Heat fans can start worrying about that elbow now. The jumper was way off yet again. Kevin Durant made sure that he got under LeBron's skin from the get-go, playing physical and never giving an inch. LeBron tried to force shots initially, but then settled for jumpers for much of the night. Durant surely got the best of LeBron on Sunday.
Unfortunately for the Heat, 70-foot shots don't count for 17 points. That third-quarter buzzer-beater was the rare bright spot for the Heat on Sunday. After getting shaken up early on a hard screen from Nick Collison, Wade eventually found his groove. Guarding James Harden proved to be a taxing challenge on the other end, but Wade was uncharacteristically sloppy with the ball.
Just when the Oklahoma City crowd calmed down in the second quarter, Bosh started giving the ball away and it led to a pivotal Thunder run. Bosh seemed to be working at a lower gear than the rest of the players on the floor and barely put a dent on the boards. He held the Heat back on both ends of the floor.

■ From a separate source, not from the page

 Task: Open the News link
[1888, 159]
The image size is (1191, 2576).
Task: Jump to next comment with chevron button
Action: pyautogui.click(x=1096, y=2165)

When Kendrick Perkins and Serge Ibaka combine for 35 points, you know there were gaping holes on the defensive end. Whereas the Heat struggled to penetrate the paint, the Thunder routinely punctured the Heat's normally airtight defense with crisp passes. Durant hit tough shots all night, but more concerning for the Heat was the onslaught of open dunks.
The Thunder jumped out to a scorching start, nailing 10 of its first 11 shots from the floor and they never looked back. Durant gave LeBron everything he could handle and shifted the MVP debate back in his favor. The scoring output from the Thunder bigs was a welcomed surprise for Scotty Brooks. The Thunder couldn't have made a bigger statement in a March tilt.